COURT OF APPEAL OF THE STATE OF CALIFORNIA SECOND APPELLATE DISTRICT DIVISION ONE
Jan 20, 2012
B225297 (Cal. Ct. App. Jan. 20, 2012)

Opinion

B225297

01-20-2012

THE PEOPLE, Plaintiff and Respondent, v. DANIEL LEE HALE, Defendant and Appellant.

Vanessa Place, under appointment by the Court of Appeal, for Defendant and Appellant. Kamala D. Harris, Attorney General, Dane R. Gillette, Chief Assistant Attorney General, Pamela C. Hamanaka, Senior Assistant Attorney General, Yun K. Lee and Viet H. Nguyen, Deputy Attorneys General, for Plaintiff and Respondent.


NOT TO BE PUBLISHED IN THE OFFICIAL REPORTS

California Rules of Court, rule 8.1115(a), prohibits courts and parties from citing or relying on opinions not certified for publication or ordered published, except as specified by rule 8.1115(b). This opinion has not been certified for publication or ordered published for purposes of rule 8.1115.

(Los Angeles County Super. Ct. No. NA080278)

APPEAL from a judgment of the Superior Court of Los Angeles County. Tomson T. Ong, Judge. Affirmed.

Vanessa Place, under appointment by the Court of Appeal, for Defendant and Appellant.

Kamala D. Harris, Attorney General, Dane R. Gillette, Chief Assistant Attorney General, Pamela C. Hamanaka, Senior Assistant Attorney General, Yun K. Lee and Viet H. Nguyen, Deputy Attorneys General, for Plaintiff and Respondent.

Defendant Daniel Lee Hale appeals from the judgment entered following a jury trial in which he was convicted of forcible rape, first degree robbery, forcible oral copulation, first degree burglary, all with personal firearm use findings, and assault with a deadly weapon. Defendant contends the trial court erred by failing to dismiss a juror for concealment of bias. We affirm.

BACKGROUND

On the night of November 14, 2008, defendant entered J.B.'s Long Beach residence. J.B. and her young son were asleep in their respective bedrooms. She awakened upon hearing a noise and saw defendant standing in her bedroom doorway holding a rifle. Defendant had the hood of his sweatshirt pulled down over his face. He turned on the light, pointed the rifle at J.B.'s face, and demanded money. J.B. gave him all of the cash she had. He demanded her car keys and more money and repeatedly threatened to kill her and her son. She offered to withdraw cash from an ATM and to give him her jewelry. Defendant ordered J.B. to undress, then forced her to orally copulate him. He then set the rifle on the floor and raped her. At some point he removed the sweatshirt hood from his face. J.B. thought he looked familiar, and later remembered he was her friend's nephew and her brother's friend who had attended a party in her residence several years earlier. During the rape, J.B. kicked the rifle and lunged backward, knocking defendant to the floor. J.B. then grabbed the rifle. Defendant charged toward her and they fell on the floor, struggling. He choked her, repeatedly punched her in the face, then broke a crystal vase or bowl over her head and used its shards to inflict severe cuts all over her body. The rifle fired once during the struggle, then J.B. purposely fired it several times to try to empty it of ammunition. Defendant begged J.B. to give him the rifle, began crying, and backed toward the front door. J.B. shoved defendant out the door, handed him the rifle, and watched him run down the alley. She then phoned a neighbor and 911.

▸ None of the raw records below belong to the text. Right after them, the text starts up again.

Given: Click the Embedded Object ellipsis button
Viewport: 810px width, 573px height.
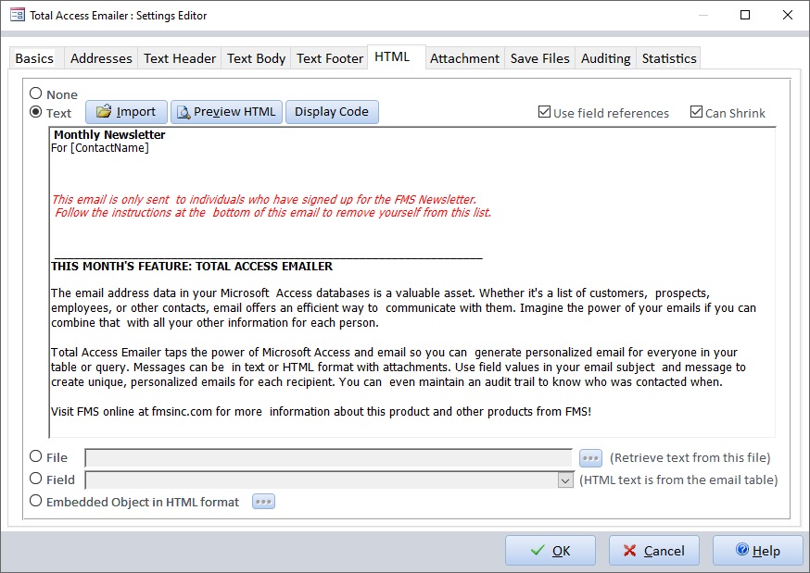Looking at the screenshot, I should (263, 502).
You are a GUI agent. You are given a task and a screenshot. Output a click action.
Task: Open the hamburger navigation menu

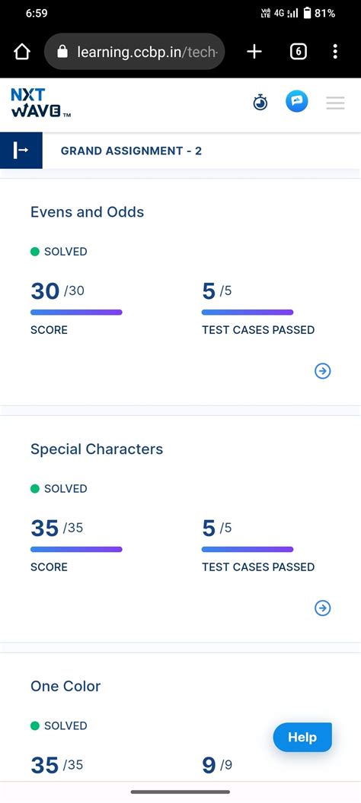[335, 103]
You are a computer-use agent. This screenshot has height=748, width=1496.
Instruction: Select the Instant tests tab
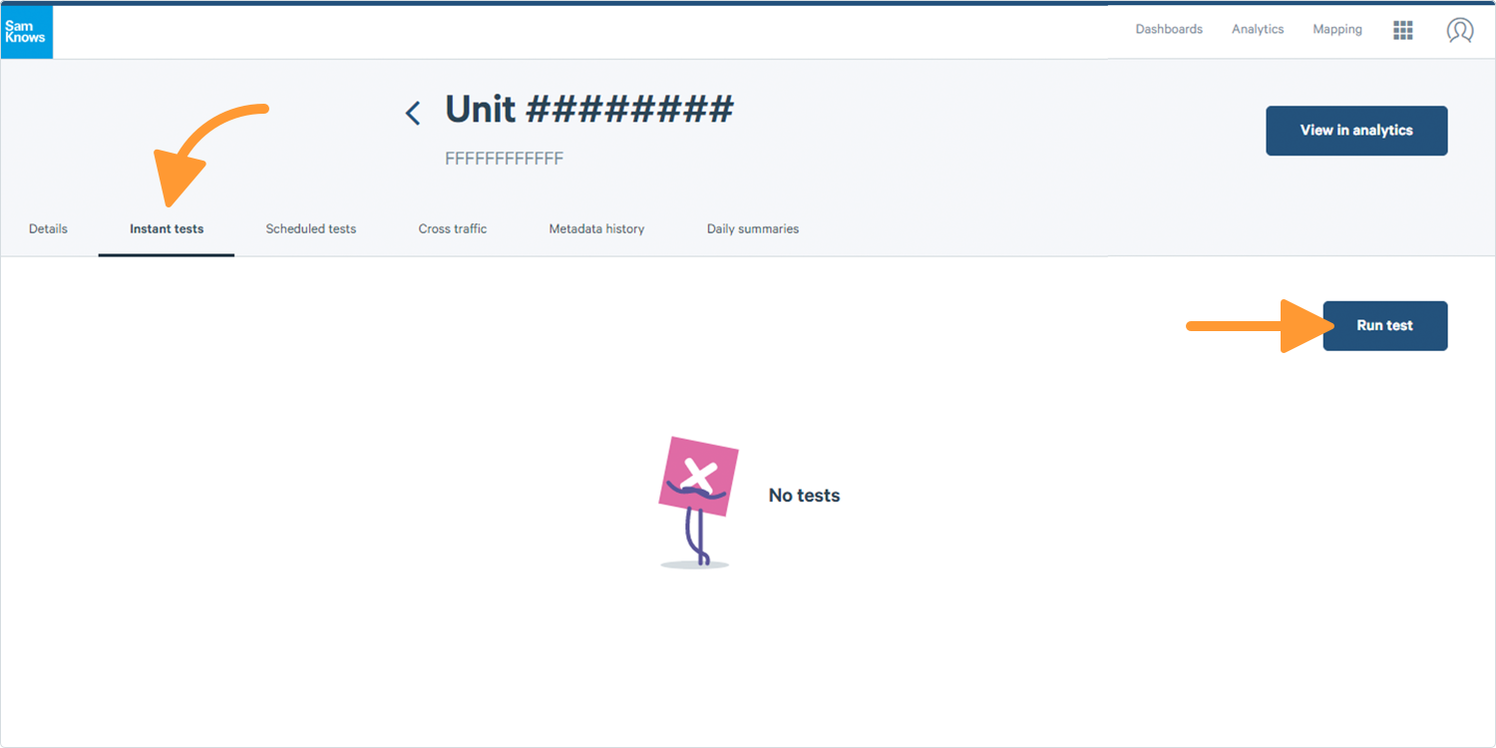(x=167, y=229)
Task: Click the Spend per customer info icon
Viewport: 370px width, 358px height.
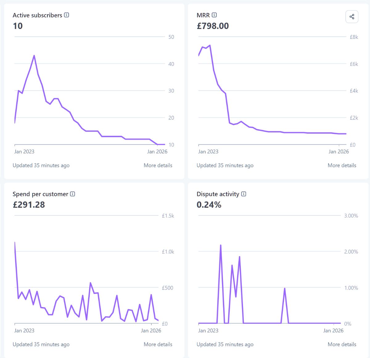Action: [x=72, y=194]
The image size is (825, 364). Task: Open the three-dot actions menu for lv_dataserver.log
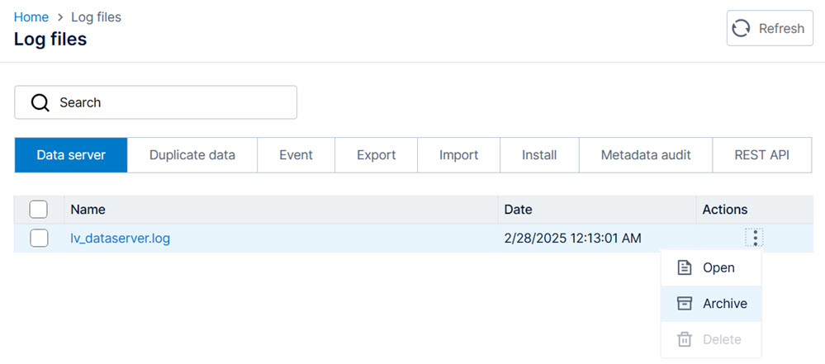coord(755,239)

The jury convicted defendant of forcible rape, first degree robbery, forcible oral copulation, first degree burglary, and assault with a deadly weapon. It found that defendant personally used a gun in the commission of all of the offenses except the aggravated assault. The jury further found, with respect to the rape and oral copulation, that defendant used a firearm and the offenses were perpetrated during the commission of a residential burglary. (Pen. Code, § 667.61, subds. (a), (d), (e); undesignated statutory references are to the Penal Code.) Defendant admitted he had served a prior prison term within the scope of section 667.5, subdivision (b). The court sentenced defendant to prison for 63 years 4 months to life.

DISCUSSION

At the outset of voir dire the trial court read the charges to the prospective jurors. After obtaining basic biographical information from each prospective juror, the court stated, "Just to remind you the charges in this case are forcible rape, forcible oral copulation, robbery, burglary, assault with a firearm allegation." A little later, the court told the group of prospective jurors, "I want to know if any of you have ever been a victim of crime similar to what is before the court, if so, raise your hand and keep it up." Seven prospective jurors, including Prospective Juror No. 15 (who became Juror No. 4), raised their hands and the court asked questions of each. Prospective Juror No. 15 told the court she had been a victim of theft and robbery. Upon questioning by the court, she agreed she understood that defendant had nothing to do with those crimes and could "set that aside and not consider it for any purpose." Prospective Juror No. 20 told the court she had been a victim of robbery, assault, kidnapping, and rape. The court then asked, "Final question that I have for you, other than what you have already told me, any of you know any reason why you could not be fair and impartial, other than what we have discussed? I see no hands." Prospective Juror No. 9 raised his or her hand and asked to discuss the matter with the court "very, very privately."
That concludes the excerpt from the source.